A different design path is to enclose outside the venturi air intakes in a circular manifold, and use an electric blower to force air into this manifold. Properly done, this can sharply increase rotation of the venturi vortex, and boost the temperature and geometry of the gas flare. This "turbocharge" booster could be an exciting way to control and harness all those BTUs.

One immediate step is to install water pipes in and around the chamber as heat exchangers to harness TLUD process heat as hot water. The TLUD can be a burner at the heart of a system to heat a greenhouse.

Screening Cedar Chips

We again loaded the burn barrel with cedar tree chips. This is an ongoing, long-term investigation of one feedstock we began at Hoyland Farm.

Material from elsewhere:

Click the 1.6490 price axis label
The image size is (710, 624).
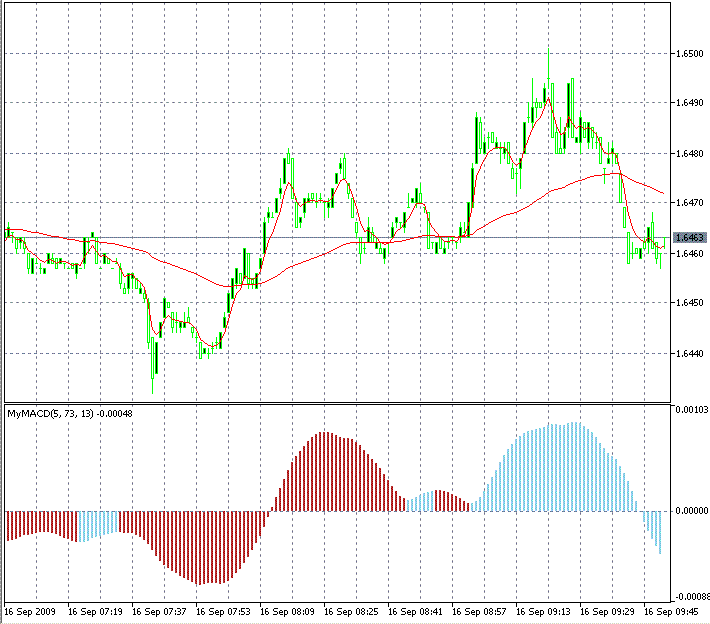(690, 103)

Bob & Joy Lominska have cedar weeds (juniperus virginiana) over-running their pastures, and cedar is a weed tree in many American pastures and prairies. Bob & Joy wondered if pesty cedars might make good char. They cut a few, rented a chipper, reduced entire trees—leaves, stems, limbs, trunk, and all—to chips. But the chipper reduced trees to such fine chips, the smallest particles clog up-draft "under-air" when packed in a barrel, and choke a burn.
Screening Char
sifting biochar through 1/4-inch screen

So, we sift chips through 1/4-inch metal screen to remove dust and smaller chaff. Coarse materials left in the screen load tightly in a barrel, yet still burn nicely, slowly, smoothly, often for over two hours.

Cedar dust & chaff, in general, are excellent soil conditioner. They may be a suitable substitute for peat moss in potting soil. I intend to blend dust & chaff with biochar and compost before spreading on soil. The woody dust & chaff is an easy fungal food to nurse the mycorrhizae and other microbes as they start to colonize char and soil.

Cedar chips burn into char quite well, with consistently high yield. The fire from cedar chips seems more intense than for hardwoods, perhaps due to the flammable cedar oils and resins, and perhaps cedar will prove to be a high-yielding biofuel source.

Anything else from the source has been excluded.